España y el Patriot: tres baterías actuales y cuatro más en camino
El Ejército de Tierra español opera actualmente tres baterías Patriot en la versión PAC-2 Plus, todas adquiridas de segunda mano a Alemania. La primera llegó en 2005 por 54,2 millones de euros, tras un compromiso asumido en la cumbre de la OTAN de 2002. Esta batería incluye un radar AN/MPQ-53 capaz de detectar amenazas a 150 kilómetros y misiles capaces de interceptar objetivos a 120 kilómetros de distancia y más de 20.000 metros de altura.
En 2014 llegaron otras dos baterías, también procedentes de Alemania, por 41,1 millones de euros. El acuerdo incluyó una central de coordinación, 40 misiles, lanzadores, equipos de comunicaciones y elementos logísticos. Estas tres baterías suman 18 lanzadores en total (seis por batería), todos adscritos al Regimiento de Artillería Antiaérea nº 73 con base en Marines (Valencia).
Una de estas tres baterías lleva más de una década desplegada en Turquía, protegiendo la ciudad de Adana en el marco de la misión Active Fence de la OTAN contra posibles ataques con misiles desde Siria. Este despliegue permanente genera un desgaste notable del material, que está activo 24 horas al día, siete días a la semana.
En 2023, Estados Unidos autorizó la venta a España de cuatro nuevas baterías Patriot en la configuración PAC-3 Plus. El programa, aprobado con un presupuesto de 2.400 millones de euros, incluye 51 misiles PAC-3 MSE de última generación, 24 estaciones de lanzamiento M903, cuatro radares AN/MPQ-65, cuatro estaciones de control, dos centrales de coordinación y cuatro plantas de energía.
Raytheon formalizó el contrato en diciembre de 2024 por 1.445 millones de euros para suministrar las baterías completas. Lockheed Martin proporcionará los misiles interceptores PAC-3 MSE. Sin embargo, las entregas no comenzarán hasta 2030, según ha confirmado el Ministerio de Defensa. La demora se debe al enorme volumen de pedidos acumulados por la guerra en Ucrania y la escalada de tensiones globales.

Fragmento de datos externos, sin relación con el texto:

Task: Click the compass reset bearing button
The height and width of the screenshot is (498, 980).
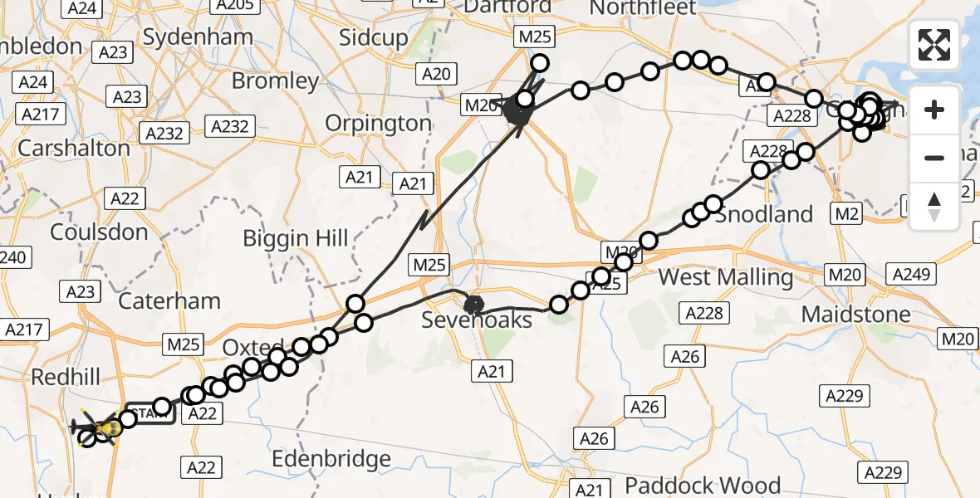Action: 934,206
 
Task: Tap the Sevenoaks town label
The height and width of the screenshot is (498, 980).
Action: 464,320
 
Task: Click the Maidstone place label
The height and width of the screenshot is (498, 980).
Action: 855,315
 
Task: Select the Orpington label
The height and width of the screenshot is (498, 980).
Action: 378,124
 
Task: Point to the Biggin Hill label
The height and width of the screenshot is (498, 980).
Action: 295,239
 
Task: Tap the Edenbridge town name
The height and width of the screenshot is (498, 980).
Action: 331,459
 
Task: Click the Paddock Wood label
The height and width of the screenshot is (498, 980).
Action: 703,486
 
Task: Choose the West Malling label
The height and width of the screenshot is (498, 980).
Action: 725,277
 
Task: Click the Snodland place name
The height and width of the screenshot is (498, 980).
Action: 763,214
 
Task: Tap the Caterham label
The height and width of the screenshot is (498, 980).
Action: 169,300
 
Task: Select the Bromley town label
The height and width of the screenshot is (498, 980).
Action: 275,81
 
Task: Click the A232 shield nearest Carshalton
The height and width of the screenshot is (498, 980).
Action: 165,133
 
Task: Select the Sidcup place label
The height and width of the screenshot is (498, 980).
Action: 374,37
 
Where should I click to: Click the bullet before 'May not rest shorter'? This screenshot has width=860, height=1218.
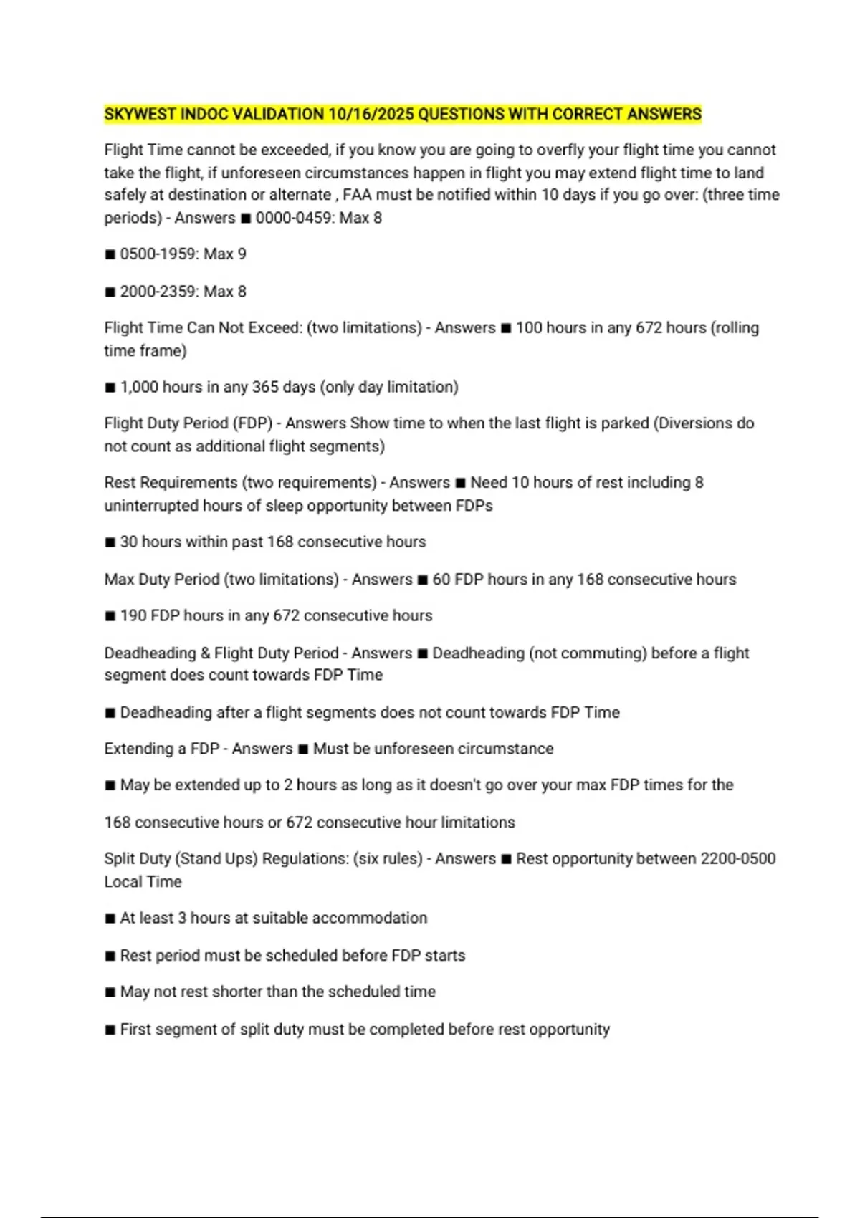[x=110, y=992]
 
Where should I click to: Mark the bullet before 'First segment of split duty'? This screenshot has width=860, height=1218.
[x=110, y=1030]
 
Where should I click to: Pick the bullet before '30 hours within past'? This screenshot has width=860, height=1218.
[x=110, y=542]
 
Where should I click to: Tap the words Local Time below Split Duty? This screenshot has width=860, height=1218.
[x=143, y=881]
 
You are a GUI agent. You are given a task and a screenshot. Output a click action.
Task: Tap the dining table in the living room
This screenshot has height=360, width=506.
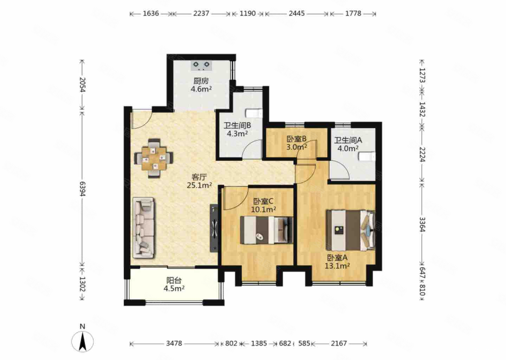pyautogui.click(x=154, y=158)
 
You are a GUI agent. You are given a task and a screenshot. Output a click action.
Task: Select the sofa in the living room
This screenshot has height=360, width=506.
pyautogui.click(x=144, y=228)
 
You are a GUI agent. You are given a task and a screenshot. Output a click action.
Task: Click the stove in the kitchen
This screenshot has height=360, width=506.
pyautogui.click(x=201, y=65)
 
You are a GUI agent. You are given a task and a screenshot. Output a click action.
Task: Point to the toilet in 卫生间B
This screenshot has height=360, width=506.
pyautogui.click(x=254, y=113)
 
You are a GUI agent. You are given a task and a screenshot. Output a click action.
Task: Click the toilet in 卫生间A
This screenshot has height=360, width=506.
pyautogui.click(x=367, y=156)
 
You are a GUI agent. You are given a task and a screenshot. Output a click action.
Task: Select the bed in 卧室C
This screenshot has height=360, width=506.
pyautogui.click(x=266, y=230)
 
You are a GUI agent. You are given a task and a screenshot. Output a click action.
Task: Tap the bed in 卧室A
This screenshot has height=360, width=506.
pyautogui.click(x=351, y=230)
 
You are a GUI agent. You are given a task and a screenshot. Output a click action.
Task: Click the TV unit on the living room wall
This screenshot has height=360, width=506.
pyautogui.click(x=214, y=228)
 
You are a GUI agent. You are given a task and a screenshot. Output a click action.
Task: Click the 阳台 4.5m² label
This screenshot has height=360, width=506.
pyautogui.click(x=174, y=284)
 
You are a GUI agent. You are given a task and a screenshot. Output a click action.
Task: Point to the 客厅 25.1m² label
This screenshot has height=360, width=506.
pyautogui.click(x=199, y=181)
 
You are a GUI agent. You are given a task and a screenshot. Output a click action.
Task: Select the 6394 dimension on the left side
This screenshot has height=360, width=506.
pyautogui.click(x=82, y=189)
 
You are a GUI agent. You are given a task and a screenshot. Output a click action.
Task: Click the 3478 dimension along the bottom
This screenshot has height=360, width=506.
pyautogui.click(x=174, y=343)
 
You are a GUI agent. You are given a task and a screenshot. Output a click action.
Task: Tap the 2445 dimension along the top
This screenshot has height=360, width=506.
pyautogui.click(x=297, y=14)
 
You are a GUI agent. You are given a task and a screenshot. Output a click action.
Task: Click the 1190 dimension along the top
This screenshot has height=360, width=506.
pyautogui.click(x=248, y=14)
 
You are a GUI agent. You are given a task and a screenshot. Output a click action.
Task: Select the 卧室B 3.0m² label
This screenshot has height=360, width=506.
pyautogui.click(x=297, y=143)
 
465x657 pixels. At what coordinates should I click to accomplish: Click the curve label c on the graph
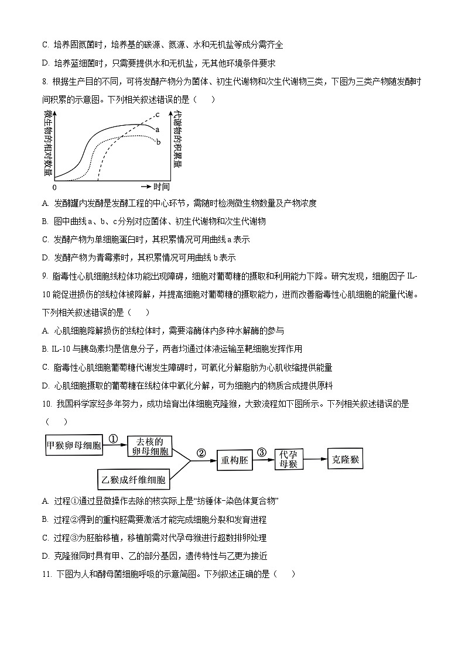158,114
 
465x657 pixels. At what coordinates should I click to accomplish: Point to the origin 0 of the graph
54,187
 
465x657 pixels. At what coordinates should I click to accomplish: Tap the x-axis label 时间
162,187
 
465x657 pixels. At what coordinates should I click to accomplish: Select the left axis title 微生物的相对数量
47,144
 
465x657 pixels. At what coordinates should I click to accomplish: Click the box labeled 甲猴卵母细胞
74,446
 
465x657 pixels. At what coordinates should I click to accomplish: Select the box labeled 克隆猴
344,460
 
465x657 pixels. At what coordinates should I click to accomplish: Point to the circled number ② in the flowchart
201,452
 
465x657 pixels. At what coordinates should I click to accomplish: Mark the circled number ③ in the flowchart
262,452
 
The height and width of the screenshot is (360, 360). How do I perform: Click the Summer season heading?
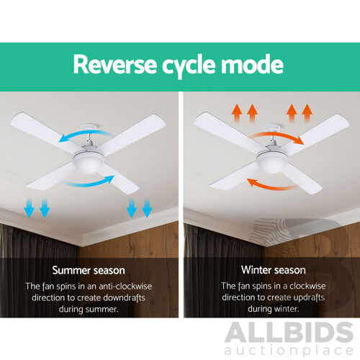click(90, 271)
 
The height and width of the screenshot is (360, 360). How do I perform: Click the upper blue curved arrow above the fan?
click(79, 137)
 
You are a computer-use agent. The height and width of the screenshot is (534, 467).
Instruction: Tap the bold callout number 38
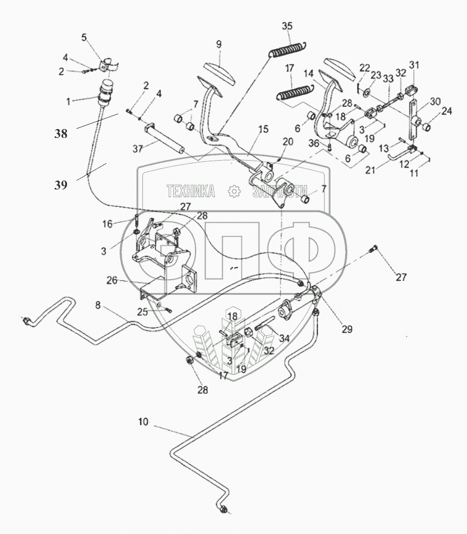62,133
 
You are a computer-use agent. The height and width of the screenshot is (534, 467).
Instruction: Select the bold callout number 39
61,185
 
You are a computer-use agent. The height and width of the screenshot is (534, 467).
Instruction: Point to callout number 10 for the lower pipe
143,422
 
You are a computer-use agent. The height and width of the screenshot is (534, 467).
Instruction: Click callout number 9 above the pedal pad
219,44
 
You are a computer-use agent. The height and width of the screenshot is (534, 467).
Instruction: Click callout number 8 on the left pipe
98,304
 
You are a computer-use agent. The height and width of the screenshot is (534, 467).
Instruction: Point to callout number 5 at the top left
84,37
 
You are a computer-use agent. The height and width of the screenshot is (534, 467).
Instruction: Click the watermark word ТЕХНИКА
191,192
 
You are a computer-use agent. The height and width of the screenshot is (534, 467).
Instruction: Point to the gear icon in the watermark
234,192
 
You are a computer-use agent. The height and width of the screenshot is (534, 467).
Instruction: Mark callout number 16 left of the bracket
107,223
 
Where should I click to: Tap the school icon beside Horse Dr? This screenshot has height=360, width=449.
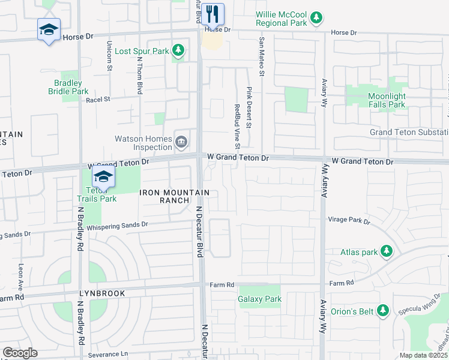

El retraso ha generado frustración en Defensa, que esperaba recibir el material en 2027. Lo más problemático es que las baterías llegarán sin misiles, cuya entrega está en el aire debido a las limitaciones de producción de Lockheed Martin. La compañía ha anunciado planes para triplicar su capacidad de fabricación de PAC-3 MSE de 600 a 2.000 unidades anuales para 2030, pero mientras tanto los países compradores deben esperar.
Para mantener operativas las baterías PAC-2 actuales hasta la llegada de las PAC-3, España ha adquirido lotes importantes de repuestos y nuevos misiles PAC-2 GEM-T. En 2024, el Gobierno firmó junto a Alemania, Países Bajos y Rumanía un contrato de 5.200 millones de euros para comprar un millar de misiles GEM-T. España recibirá alrededor de un centenar por unos 400 millones.
La industria española participa en el programa Patriot. Sener colabora con Raytheon y Lockheed Martin en el diseño y fabricación de componentes del sistema de actuación y control de los misiles. Grupo Oesía, a través de su filial Tecnobit en Valdepeñas (Ciudad Real), produce componentes del PAC-3 MSE. Esta participación industrial permite que parte de la inversión revierta en capacidades nacionales.
Cuando lleguen las cuatro nuevas baterías, España pasará de tres a siete sistemas Patriot operativos (o posiblemente solo cuatro si se retiran las versiones PAC-2 más antiguas). Esto permitirá una defensa aérea más robusta del territorio nacional y cumplir mejor con los compromisos de la OTAN.